**Consigne 1**
Affichez à l'identique, dans le texte sur les épîtres à Timothée et à Tite, la partie qui s'ouvre sur les mots contenant « Selon 1Tm 1.3, Paul » et se termine par « seconde à Timothée. ».

**Extrait de page**
Selon 1Tm 1.3, Paul part pour la Macédoine et laisse Timothée à Ephèse pour y diriger la communauté. Il est improbable que ce séjour de Timothée à Ephèse se situe durant le troisième voyage missionnaire, puisque Timothée demeure tout ce temps dans l'entourage immédiat de Paul. D'autre part, les erreurs qui se sont introduites dans la communauté et que l'apôtre avait prédites dans son discours d'adieu aux anciens (Ac 20.29) laissent supposer que l'Eglise éphésienne était fondée depuis un certain temps déjà. On se trouve donc amené à poser à nouveau l'alternative précédente : ou bien l'on récuse l'historicité de ces données, ou bien l'on suppose que Paul, après sa première captivité romaine, qui s'est terminé vers 63, a repris son ministère apostolique et qu'il a rédigé l'épître après 63, et avant la seconde à Timothée.

La même hypothèse peut être envisagée pour l'Epître à Tite. Selon Tt 1.5, Paul a laissé Tite en Crète pour parachever l'organisation de l'Eglise qu'il y avait fondée. Il lui écrit au cours d'un voyage (Tt 3.12), et lui demande de venir le rejoindre à Nicopolis, pour y passer l'hiver. Si ces données sont exactes, cette activité missionnaire doit se situer dans les années qui suivirent la libération de Paul, vers 63-67.

**Consigne 2**
Reproduisez sans rien changer la partie des enregistrements qui s'ouvre sur la ligne contenant « You are a computer-use agent. This » et se termine par la ligne contenant « Action: pos(212,80) », ces deux lignes incluses. N'ajoutez rien d'autre.

**Enregistrements**
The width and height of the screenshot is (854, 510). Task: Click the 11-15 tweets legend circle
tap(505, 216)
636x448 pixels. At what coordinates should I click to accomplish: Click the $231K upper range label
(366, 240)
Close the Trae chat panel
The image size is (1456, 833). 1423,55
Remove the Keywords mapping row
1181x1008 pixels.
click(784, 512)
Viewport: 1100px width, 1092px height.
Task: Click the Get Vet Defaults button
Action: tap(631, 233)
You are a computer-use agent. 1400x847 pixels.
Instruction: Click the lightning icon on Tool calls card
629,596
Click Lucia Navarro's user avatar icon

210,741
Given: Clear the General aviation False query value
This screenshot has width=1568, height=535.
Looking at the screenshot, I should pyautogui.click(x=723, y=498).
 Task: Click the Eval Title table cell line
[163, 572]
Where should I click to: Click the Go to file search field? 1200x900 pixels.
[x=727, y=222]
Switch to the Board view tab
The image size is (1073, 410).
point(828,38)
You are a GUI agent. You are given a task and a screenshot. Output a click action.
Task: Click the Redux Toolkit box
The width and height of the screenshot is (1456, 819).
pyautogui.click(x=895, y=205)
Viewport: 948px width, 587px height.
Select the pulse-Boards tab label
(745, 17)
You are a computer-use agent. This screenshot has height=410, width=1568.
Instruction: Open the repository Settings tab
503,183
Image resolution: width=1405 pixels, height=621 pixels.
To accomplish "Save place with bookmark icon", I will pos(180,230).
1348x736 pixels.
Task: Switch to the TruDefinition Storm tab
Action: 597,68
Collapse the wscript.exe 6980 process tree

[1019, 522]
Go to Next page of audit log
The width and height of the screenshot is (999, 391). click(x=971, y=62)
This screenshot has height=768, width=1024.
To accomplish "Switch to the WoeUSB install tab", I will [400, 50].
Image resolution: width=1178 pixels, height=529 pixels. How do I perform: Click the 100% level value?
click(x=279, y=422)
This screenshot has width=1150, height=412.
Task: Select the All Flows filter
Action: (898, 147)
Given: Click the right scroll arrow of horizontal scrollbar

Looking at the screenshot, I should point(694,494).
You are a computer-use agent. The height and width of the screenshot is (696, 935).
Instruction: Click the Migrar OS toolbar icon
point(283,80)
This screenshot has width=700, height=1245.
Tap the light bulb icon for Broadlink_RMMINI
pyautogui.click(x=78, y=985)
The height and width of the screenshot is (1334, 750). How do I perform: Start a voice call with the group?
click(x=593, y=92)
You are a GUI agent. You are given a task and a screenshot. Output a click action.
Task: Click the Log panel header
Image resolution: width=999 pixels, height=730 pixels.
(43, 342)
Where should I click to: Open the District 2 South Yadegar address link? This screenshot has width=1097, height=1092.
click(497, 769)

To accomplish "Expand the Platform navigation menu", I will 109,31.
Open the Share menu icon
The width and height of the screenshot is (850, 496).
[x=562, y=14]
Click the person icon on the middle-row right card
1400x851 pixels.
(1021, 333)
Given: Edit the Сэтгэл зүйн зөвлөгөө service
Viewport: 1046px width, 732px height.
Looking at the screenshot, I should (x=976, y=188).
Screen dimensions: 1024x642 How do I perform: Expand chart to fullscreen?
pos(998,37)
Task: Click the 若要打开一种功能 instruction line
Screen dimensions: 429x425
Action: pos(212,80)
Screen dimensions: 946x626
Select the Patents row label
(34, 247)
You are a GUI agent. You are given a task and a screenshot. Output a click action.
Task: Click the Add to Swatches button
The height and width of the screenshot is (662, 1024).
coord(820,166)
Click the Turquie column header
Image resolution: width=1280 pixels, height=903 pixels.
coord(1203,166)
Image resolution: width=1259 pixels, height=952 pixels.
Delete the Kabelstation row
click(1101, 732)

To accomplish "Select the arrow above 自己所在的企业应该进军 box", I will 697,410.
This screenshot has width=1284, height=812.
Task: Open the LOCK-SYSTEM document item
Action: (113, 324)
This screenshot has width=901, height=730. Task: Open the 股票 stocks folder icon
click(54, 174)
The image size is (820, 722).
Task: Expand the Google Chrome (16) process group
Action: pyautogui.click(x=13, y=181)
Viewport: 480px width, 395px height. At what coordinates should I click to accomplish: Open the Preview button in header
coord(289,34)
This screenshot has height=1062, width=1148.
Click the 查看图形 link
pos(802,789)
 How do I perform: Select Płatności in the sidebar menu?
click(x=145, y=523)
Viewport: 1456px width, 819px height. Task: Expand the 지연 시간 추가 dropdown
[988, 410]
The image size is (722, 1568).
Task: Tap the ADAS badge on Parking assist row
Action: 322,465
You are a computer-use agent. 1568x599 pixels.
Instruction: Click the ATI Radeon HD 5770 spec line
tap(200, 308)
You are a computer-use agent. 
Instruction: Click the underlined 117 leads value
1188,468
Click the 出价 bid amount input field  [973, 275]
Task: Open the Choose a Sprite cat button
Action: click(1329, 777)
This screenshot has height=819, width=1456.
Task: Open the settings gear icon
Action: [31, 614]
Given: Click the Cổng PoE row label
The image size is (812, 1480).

**Réponse attendue 1**
Selon 1Tm 1.3, Paul part pour la Macédoine et laisse Timothée à Ephèse pour y diriger la communauté. Il est improbable que ce séjour de Timothée à Ephèse se situe durant le troisième voyage missionnaire, puisque Timothée demeure tout ce temps dans l'entourage immédiat de Paul. D'autre part, les erreurs qui se sont introduites dans la communauté et que l'apôtre avait prédites dans son discours d'adieu aux anciens (Ac 20.29) laissent supposer que l'Eglise éphésienne était fondée depuis un certain temps déjà. On se trouve donc amené à poser à nouveau l'alternative précédente : ou bien l'on récuse l'historicité de ces données, ou bien l'on suppose que Paul, après sa première captivité romaine, qui s'est terminé vers 63, a repris son ministère apostolique et qu'il a rédigé l'épître après 63, et avant la seconde à Timothée.

**Réponse attendue 2**
You are a computer-use agent. This screenshot has height=410, width=1568.
Instruction: Open the repository Settings tab
503,183
Image resolution: width=1405 pixels, height=621 pixels.
To accomplish "Save place with bookmark icon", I will pos(180,230).
1348x736 pixels.
Task: Switch to the TruDefinition Storm tab
Action: 597,68
Collapse the wscript.exe 6980 process tree

[1019, 522]
Go to Next page of audit log
The width and height of the screenshot is (999, 391). click(x=971, y=62)
This screenshot has height=768, width=1024.
To accomplish "Switch to the WoeUSB install tab", I will [400, 50].
Image resolution: width=1178 pixels, height=529 pixels. How do I perform: Click the 100% level value?
click(x=279, y=422)
This screenshot has width=1150, height=412.
Task: Select the All Flows filter
Action: (898, 147)
Given: Click the right scroll arrow of horizontal scrollbar

Looking at the screenshot, I should point(694,494).
You are a computer-use agent. The height and width of the screenshot is (696, 935).
Instruction: Click the Migrar OS toolbar icon
point(283,80)
This screenshot has width=700, height=1245.
Tap the light bulb icon for Broadlink_RMMINI
pyautogui.click(x=78, y=985)
The height and width of the screenshot is (1334, 750). How do I perform: Start a voice call with the group?
click(x=593, y=92)
You are a GUI agent. You are given a task and a screenshot. Output a click action.
Task: Click the Log panel header
Image resolution: width=999 pixels, height=730 pixels.
(43, 342)
Where should I click to: Open the District 2 South Yadegar address link? This screenshot has width=1097, height=1092.
click(497, 769)

To accomplish "Expand the Platform navigation menu", I will 109,31.
Open the Share menu icon
The width and height of the screenshot is (850, 496).
[x=562, y=14]
Click the person icon on the middle-row right card
1400x851 pixels.
(1021, 333)
Given: Edit the Сэтгэл зүйн зөвлөгөө service
Viewport: 1046px width, 732px height.
Looking at the screenshot, I should (x=976, y=188).
Screen dimensions: 1024x642 How do I perform: Expand chart to fullscreen?
pos(998,37)
Task: Click the 若要打开一种功能 instruction line
Screen dimensions: 429x425
Action: pos(212,80)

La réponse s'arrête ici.